4.4 On comprend de l’acte des appelants que ceux-ci semblent ne pas avoir saisi la portée de la transaction judiciaire et qu’ils s’opposent à la « convention de fin de bail [proposée] ». Cependant, afin de contester la validité de la transaction judiciaire, les appelants auraient dû emprunter la voie extraordinaire de la révision et non la voie de l’appel.
Or, les appelants ne font valoir aucun motif de révision, matériel ou procédural au sens de l’art. 328 CPC. En effet, les éléments invoqués par les appelants – qui leurs étaient par ailleurs connus au moment de la conclusion de la transaction –, soit l’échéance du délai de résiliation, le budget de leur famille ou la politique sociale communale, ne sont ni pertinents ni de nature à modifier l’état de fait à la base de la transaction.
4.5 Au surplus, les appelants concluent à la prolongation du bail pour une durée de deux ans, alors que la transaction judiciaire stipule expressément qu’en sus d’une première prolongation d’une année accordée jusqu’au 1er avril 2024, ils ont la possibilité de solliciter une seconde prolongation de leur contrat de bail. Dans cette mesure, leur appel apparaît sans objet.

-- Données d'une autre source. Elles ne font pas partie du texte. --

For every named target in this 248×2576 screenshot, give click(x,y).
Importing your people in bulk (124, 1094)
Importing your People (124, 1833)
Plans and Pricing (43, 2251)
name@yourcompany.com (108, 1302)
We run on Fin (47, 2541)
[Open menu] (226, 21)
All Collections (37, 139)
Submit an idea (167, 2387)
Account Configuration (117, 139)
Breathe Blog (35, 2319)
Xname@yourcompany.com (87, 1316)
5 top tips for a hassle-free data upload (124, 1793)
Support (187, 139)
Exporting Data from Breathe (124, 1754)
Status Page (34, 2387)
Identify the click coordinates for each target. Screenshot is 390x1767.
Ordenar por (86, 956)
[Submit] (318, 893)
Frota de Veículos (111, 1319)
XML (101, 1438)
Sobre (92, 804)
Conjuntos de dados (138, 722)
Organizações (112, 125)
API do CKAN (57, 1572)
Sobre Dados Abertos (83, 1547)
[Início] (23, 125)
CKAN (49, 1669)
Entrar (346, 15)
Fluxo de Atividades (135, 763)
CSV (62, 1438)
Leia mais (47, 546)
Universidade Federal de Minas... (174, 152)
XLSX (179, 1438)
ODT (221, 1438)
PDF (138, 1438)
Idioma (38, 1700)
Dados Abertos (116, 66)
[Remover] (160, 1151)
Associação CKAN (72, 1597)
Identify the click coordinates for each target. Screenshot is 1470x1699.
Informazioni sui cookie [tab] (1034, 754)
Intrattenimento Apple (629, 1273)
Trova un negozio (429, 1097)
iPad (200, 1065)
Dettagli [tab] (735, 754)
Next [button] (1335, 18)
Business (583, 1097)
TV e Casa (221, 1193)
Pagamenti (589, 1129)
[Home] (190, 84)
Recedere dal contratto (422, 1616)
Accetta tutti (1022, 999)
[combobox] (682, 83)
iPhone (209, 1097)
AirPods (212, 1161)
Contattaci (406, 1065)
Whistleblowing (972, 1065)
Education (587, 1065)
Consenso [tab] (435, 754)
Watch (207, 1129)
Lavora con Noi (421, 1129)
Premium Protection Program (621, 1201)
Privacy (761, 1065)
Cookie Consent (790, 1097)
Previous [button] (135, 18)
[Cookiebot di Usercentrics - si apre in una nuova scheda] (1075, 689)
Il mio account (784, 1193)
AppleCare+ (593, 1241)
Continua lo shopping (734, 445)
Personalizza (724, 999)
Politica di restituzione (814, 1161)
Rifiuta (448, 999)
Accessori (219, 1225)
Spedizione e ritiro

4.6 Enfin, on précisera que l’indication erronée des voies de droit figurant au pied dans la décision attaquée ne saurait suffire à accorder aux appelants une dérogation à l’application de la loi (ATF 138 I 49 consid. 8.3.2 ; ATF 134 I 199 consid. 1.3.1 ; ATF 132 I 92 consid. 1.6 ; TF 5A_878/2014 du 17 juin 2015 consid. 3.2, non publié in ATF 141 III 270), ce d’autant moins que la voie extraordinaire de la révision (art. 328 ss CPC) ne doit pas être mentionnée (TF 4A_475/2018 du 12 septembre 2019 consid. 5.1).
5.1 Au vu de ce qui précède, l’appel doit être déclaré irrecevable, conformément à l’art. 312 al. 1 in fine CPC.
5.2 L’arrêt peut être rendu sans frais judiciaires de deuxième instance (art. 11 TFJC [tarif des frais judiciaires civils du 28 septembre 2010 ; BLV 270.11.5]).
Par ces motifs, la Cour d’appel civile prononce :
I. L’appel est irrecevable.
II. L’arrêt, rendu sans frais, est exécutoire.
La présidente : La greffière :
Du
Le présent arrêt, dont la rédaction a été approuvée à huis clos, est notifié à :
‑ M. C., ‑ Mme D., ‑ T.SA, ‑ U.,
et communiqué, par l’envoi de photocopies, à :
‑ Madame la Présidente de la Commission de conciliation en matière de baux à loyer du district de Lausanne.
Le présent arrêt peut faire l’objet d’un recours en matière civile devant le Tribunal fédéral au sens des art. 72 ss LTF (loi du 17 juin 2005 sur le Tribunal fédéral ; RS 173.110), le cas échéant d’un recours constitutionnel subsidiaire au sens des art. 113 ss LTF. Dans les affaires pécuniaires, le recours en matière civile n’est recevable que si la valeur litigieuse s’élève au moins à 15'000 fr. en matière de droit du travail et de droit du bail à loyer, à 30'000 fr. dans les autres cas, à moins que la contestation ne soulève une question juridique de principe (art. 74 LTF). Ces recours doivent être déposés devant le Tribunal fédéral dans les trente jours qui suivent la présente notification (art. 100 al. 1 LTF).